------ DATASET RECORDS ------

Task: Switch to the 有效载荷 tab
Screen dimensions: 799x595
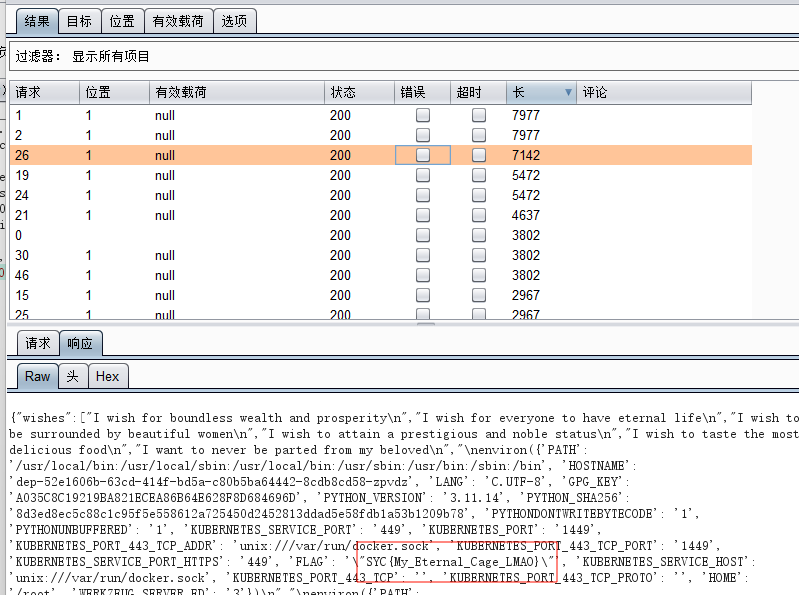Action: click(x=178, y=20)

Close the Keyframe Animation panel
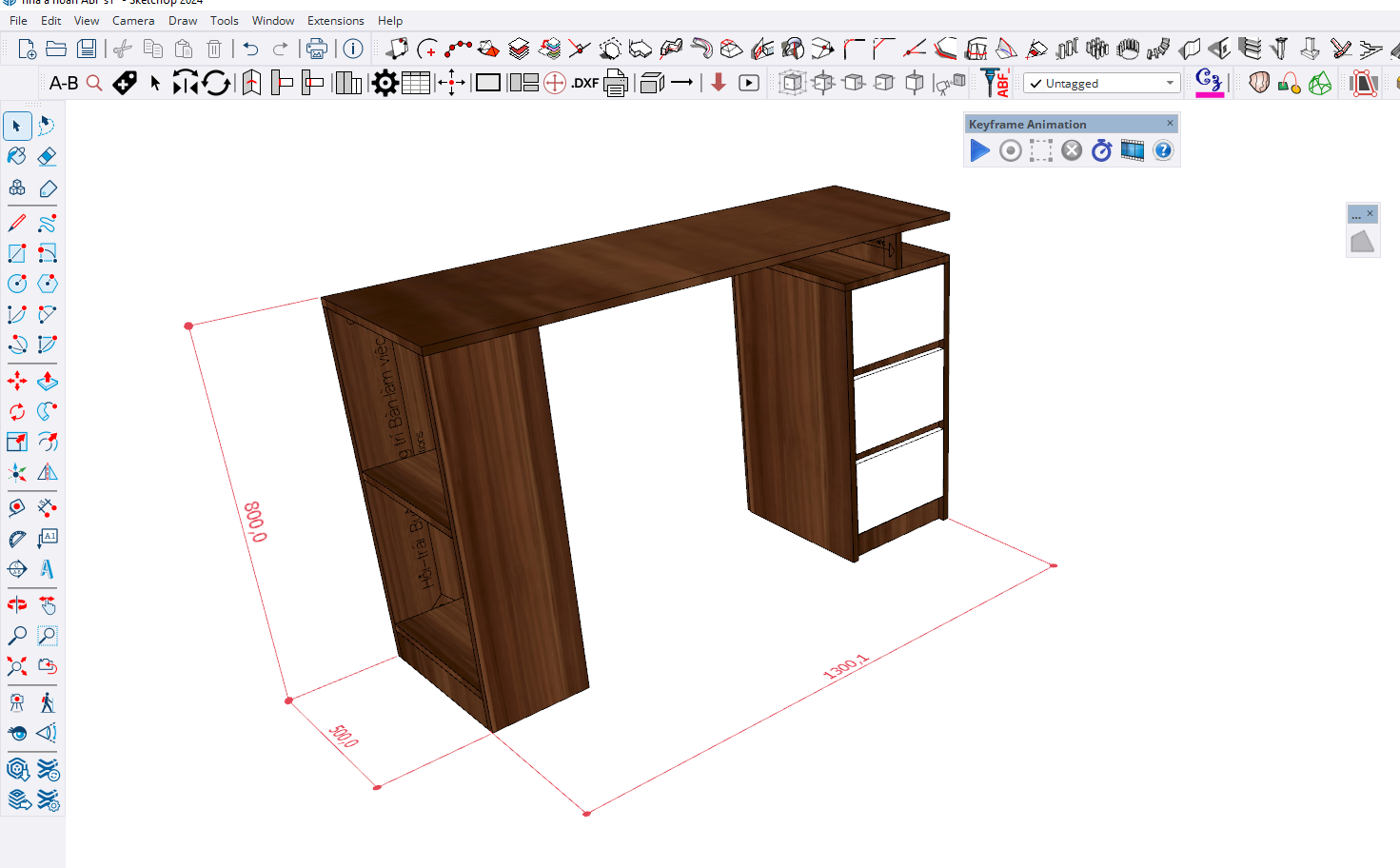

------
------ DATASET RECORDS ------

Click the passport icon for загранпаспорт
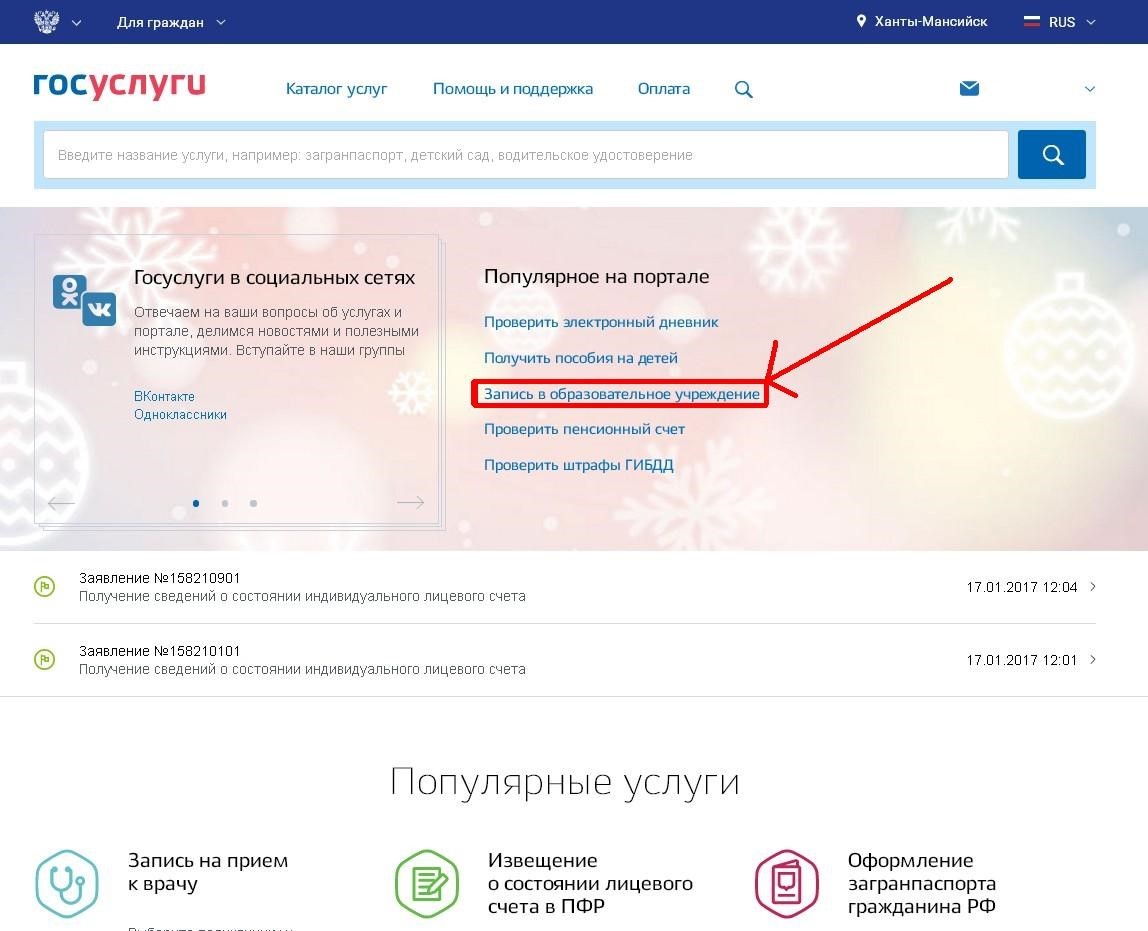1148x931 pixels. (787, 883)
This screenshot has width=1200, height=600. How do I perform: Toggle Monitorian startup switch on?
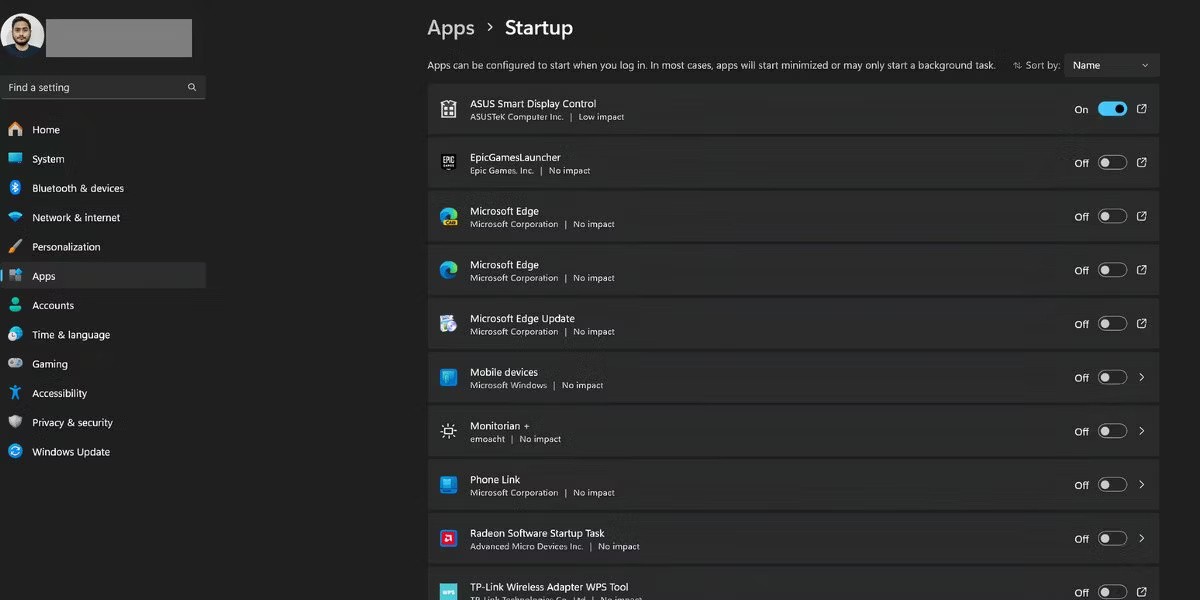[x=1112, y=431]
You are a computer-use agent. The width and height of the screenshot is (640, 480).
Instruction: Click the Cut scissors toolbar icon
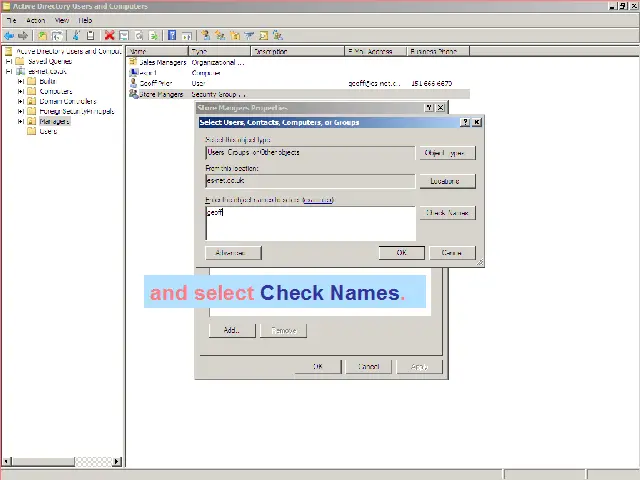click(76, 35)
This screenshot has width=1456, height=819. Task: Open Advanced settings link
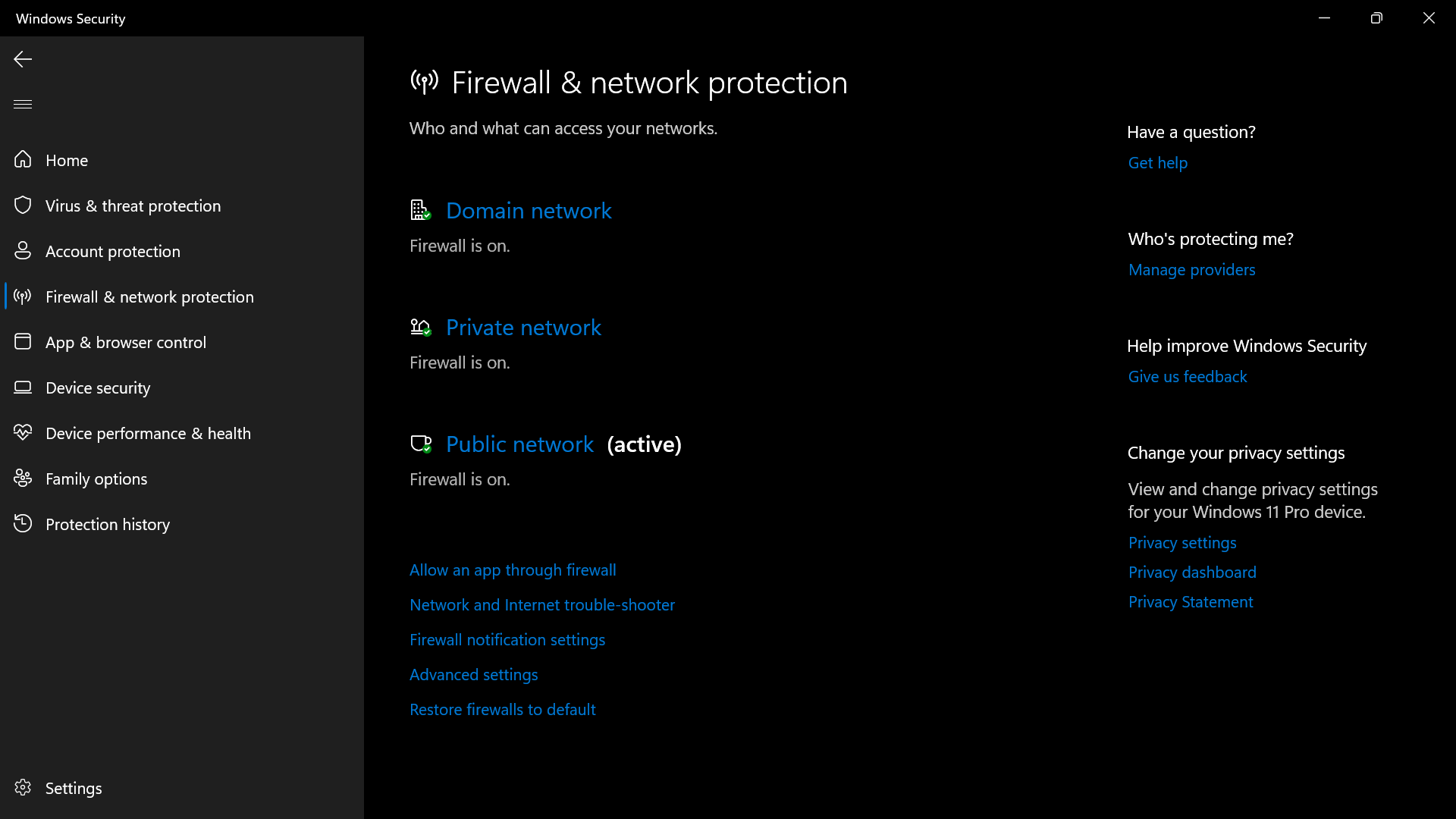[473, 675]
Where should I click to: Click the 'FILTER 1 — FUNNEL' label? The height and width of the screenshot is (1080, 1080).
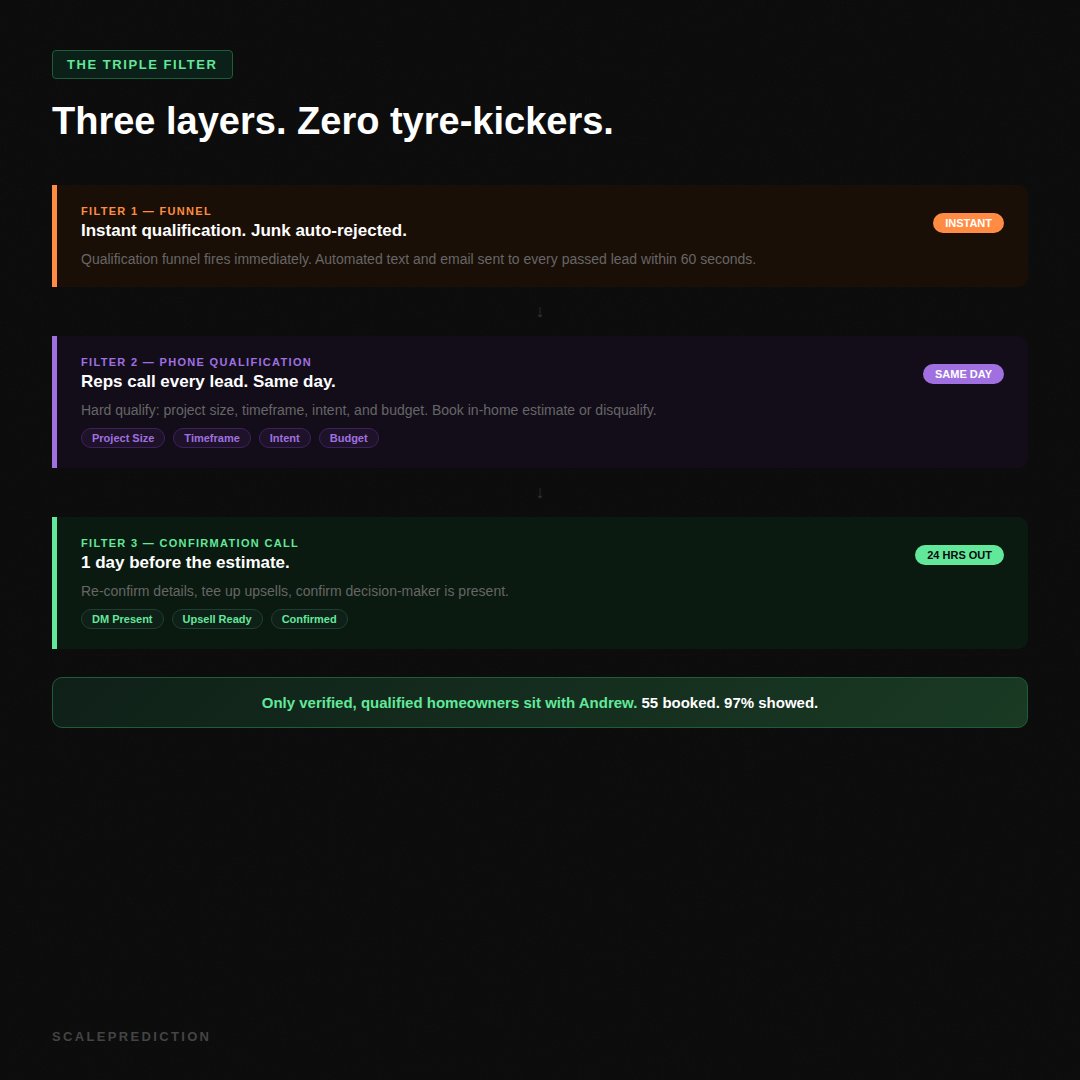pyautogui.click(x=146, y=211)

------

» **ACTIVITY**: In the listing above, find the line with "Task: Switch to the 有效载荷 tab" and output every line through the one with "Close the Keyframe Animation panel", exactly, without the pictures.

» **REPLY**:
Task: Switch to the 有效载荷 tab
Screen dimensions: 799x595
Action: click(x=178, y=20)

Close the Keyframe Animation panel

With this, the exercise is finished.